§ **About this task**: Write out exactly the lines below that run from the one containing "Task: Click the Online visitors label" through the one containing "Task: Click Anna Wiersema's profile avatar", both included, with no other lines.

§ **Given data**:
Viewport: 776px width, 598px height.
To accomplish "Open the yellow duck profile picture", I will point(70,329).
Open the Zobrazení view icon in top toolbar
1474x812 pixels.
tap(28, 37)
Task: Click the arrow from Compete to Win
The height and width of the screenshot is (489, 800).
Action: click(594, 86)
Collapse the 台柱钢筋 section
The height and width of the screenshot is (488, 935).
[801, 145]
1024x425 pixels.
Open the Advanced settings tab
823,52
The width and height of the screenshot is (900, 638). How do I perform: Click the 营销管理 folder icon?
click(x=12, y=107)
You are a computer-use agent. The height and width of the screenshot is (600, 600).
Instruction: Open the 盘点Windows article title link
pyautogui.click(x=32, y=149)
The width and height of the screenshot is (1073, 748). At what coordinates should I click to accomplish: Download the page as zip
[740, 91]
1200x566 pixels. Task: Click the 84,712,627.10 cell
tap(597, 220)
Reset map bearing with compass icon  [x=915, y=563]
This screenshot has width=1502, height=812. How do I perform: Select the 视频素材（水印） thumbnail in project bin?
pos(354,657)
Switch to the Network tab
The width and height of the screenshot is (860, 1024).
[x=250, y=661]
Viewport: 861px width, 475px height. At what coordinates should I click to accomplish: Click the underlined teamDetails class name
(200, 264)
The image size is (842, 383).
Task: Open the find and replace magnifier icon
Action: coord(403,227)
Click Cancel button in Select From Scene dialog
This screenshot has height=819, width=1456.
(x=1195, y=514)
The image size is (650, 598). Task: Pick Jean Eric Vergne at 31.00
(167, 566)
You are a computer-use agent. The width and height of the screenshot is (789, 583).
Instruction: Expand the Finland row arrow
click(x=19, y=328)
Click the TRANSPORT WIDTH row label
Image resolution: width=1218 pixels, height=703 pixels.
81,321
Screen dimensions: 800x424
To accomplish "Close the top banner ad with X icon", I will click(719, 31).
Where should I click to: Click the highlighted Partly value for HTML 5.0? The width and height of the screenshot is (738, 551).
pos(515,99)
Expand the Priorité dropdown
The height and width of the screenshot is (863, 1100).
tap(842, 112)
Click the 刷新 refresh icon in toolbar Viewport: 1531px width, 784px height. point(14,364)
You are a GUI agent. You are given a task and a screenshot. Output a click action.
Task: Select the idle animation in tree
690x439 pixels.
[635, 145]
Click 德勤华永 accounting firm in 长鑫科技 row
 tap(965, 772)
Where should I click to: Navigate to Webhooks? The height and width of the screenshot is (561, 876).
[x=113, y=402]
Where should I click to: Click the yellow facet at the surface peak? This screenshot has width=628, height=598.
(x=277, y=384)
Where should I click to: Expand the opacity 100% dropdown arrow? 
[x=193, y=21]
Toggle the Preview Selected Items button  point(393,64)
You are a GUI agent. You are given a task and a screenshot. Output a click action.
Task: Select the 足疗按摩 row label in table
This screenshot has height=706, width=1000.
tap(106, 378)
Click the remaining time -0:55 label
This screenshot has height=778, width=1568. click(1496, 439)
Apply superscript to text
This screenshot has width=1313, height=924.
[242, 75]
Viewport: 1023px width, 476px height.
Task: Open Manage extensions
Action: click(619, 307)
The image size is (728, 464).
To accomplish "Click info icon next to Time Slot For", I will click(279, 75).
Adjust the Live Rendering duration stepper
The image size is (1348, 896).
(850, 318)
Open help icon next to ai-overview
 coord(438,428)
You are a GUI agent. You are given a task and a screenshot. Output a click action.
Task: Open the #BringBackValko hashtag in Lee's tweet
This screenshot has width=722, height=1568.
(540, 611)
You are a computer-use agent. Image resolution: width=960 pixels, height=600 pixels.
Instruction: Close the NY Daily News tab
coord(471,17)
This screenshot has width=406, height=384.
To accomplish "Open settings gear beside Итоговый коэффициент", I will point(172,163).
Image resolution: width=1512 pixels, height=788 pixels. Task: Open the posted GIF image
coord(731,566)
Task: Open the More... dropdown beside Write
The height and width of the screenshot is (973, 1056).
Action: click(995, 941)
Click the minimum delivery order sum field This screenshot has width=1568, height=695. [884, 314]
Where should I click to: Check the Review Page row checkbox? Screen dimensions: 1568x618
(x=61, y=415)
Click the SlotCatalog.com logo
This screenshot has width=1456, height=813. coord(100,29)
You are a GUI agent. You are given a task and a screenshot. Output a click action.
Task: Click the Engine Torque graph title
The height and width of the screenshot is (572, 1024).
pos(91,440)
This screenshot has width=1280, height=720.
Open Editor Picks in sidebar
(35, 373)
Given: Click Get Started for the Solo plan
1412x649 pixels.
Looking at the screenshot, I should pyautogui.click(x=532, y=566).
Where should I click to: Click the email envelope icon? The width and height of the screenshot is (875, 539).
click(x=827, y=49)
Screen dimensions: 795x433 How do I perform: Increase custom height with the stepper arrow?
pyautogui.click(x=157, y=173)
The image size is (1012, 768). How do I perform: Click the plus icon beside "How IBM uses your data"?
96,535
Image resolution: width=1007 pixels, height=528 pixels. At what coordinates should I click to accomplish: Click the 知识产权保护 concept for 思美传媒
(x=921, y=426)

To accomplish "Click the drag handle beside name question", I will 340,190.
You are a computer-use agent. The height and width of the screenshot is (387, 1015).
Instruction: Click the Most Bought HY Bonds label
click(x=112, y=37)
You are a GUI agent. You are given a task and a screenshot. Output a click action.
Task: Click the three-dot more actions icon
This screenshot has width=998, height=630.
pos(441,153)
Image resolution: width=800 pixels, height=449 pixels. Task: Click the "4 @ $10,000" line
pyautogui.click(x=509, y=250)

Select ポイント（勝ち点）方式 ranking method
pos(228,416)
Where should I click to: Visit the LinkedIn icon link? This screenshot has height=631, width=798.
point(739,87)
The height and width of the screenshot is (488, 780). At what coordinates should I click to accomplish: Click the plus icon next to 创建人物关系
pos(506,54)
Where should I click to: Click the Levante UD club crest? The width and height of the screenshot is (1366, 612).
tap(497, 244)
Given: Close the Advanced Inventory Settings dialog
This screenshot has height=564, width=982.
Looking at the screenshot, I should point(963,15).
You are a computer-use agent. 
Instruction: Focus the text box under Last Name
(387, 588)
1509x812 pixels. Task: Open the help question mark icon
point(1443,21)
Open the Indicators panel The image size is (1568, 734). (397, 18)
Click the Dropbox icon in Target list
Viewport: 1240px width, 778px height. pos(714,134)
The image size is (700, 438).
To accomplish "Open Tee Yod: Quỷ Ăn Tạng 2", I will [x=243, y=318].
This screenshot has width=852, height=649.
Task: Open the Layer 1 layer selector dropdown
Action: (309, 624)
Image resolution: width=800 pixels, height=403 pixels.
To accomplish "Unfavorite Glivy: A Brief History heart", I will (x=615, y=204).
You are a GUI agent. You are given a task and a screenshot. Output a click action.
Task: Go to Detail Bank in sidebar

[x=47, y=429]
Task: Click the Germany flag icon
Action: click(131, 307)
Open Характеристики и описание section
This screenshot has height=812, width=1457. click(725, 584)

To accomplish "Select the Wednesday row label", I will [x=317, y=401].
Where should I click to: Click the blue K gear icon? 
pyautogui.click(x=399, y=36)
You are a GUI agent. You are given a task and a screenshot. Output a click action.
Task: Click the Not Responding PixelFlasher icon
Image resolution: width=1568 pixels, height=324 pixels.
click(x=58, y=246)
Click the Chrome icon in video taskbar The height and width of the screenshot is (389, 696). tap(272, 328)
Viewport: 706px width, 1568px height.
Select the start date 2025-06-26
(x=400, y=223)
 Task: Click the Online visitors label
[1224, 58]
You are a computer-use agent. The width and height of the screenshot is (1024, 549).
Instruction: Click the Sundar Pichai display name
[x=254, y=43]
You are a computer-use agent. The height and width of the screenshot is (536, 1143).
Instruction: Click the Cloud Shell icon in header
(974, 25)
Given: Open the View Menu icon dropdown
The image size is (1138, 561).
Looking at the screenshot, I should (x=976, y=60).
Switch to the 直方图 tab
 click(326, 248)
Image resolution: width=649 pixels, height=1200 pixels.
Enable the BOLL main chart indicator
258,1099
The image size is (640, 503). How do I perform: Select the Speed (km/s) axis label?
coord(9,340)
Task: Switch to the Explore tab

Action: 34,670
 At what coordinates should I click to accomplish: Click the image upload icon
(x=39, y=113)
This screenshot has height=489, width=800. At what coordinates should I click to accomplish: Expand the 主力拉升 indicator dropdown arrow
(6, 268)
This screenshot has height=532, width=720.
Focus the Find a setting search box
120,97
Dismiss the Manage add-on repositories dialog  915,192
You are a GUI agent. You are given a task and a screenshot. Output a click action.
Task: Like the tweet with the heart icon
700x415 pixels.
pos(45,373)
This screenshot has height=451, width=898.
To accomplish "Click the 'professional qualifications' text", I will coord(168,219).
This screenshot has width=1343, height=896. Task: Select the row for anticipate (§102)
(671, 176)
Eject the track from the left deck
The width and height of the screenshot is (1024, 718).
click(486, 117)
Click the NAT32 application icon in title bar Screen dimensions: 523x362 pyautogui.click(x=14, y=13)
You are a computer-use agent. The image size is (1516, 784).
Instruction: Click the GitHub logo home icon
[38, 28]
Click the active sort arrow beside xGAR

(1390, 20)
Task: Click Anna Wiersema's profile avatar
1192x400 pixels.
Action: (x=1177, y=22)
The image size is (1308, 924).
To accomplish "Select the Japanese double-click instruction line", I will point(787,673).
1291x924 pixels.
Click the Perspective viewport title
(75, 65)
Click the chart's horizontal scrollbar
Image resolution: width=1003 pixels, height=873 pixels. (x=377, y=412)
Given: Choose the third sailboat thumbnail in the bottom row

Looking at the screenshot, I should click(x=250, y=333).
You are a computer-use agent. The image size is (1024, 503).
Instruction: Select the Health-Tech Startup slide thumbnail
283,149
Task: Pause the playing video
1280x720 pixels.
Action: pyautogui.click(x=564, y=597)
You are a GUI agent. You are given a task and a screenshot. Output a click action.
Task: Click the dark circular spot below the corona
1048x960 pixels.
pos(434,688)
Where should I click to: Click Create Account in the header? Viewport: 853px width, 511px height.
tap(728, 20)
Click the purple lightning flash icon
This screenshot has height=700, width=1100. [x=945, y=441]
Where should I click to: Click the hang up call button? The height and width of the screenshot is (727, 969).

§ **Written response**:
 Task: Click the Online visitors label
[1224, 58]
You are a computer-use agent. The width and height of the screenshot is (1024, 549).
Instruction: Click the Sundar Pichai display name
[x=254, y=43]
You are a computer-use agent. The height and width of the screenshot is (536, 1143).
Instruction: Click the Cloud Shell icon in header
(974, 25)
Given: Open the View Menu icon dropdown
The image size is (1138, 561).
Looking at the screenshot, I should (x=976, y=60).
Switch to the 直方图 tab
 click(326, 248)
Image resolution: width=649 pixels, height=1200 pixels.
Enable the BOLL main chart indicator
258,1099
The image size is (640, 503). How do I perform: Select the Speed (km/s) axis label?
coord(9,340)
Task: Switch to the Explore tab

Action: 34,670
 At what coordinates should I click to accomplish: Click the image upload icon
(x=39, y=113)
This screenshot has height=489, width=800. At what coordinates should I click to accomplish: Expand the 主力拉升 indicator dropdown arrow
(6, 268)
This screenshot has height=532, width=720.
Focus the Find a setting search box
120,97
Dismiss the Manage add-on repositories dialog  915,192
You are a GUI agent. You are given a task and a screenshot. Output a click action.
Task: Like the tweet with the heart icon
700x415 pixels.
pos(45,373)
This screenshot has height=451, width=898.
To accomplish "Click the 'professional qualifications' text", I will coord(168,219).
This screenshot has width=1343, height=896. Task: Select the row for anticipate (§102)
(671, 176)
Eject the track from the left deck
The width and height of the screenshot is (1024, 718).
click(486, 117)
Click the NAT32 application icon in title bar Screen dimensions: 523x362 pyautogui.click(x=14, y=13)
You are a computer-use agent. The image size is (1516, 784).
Instruction: Click the GitHub logo home icon
[38, 28]
Click the active sort arrow beside xGAR

(1390, 20)
Task: Click Anna Wiersema's profile avatar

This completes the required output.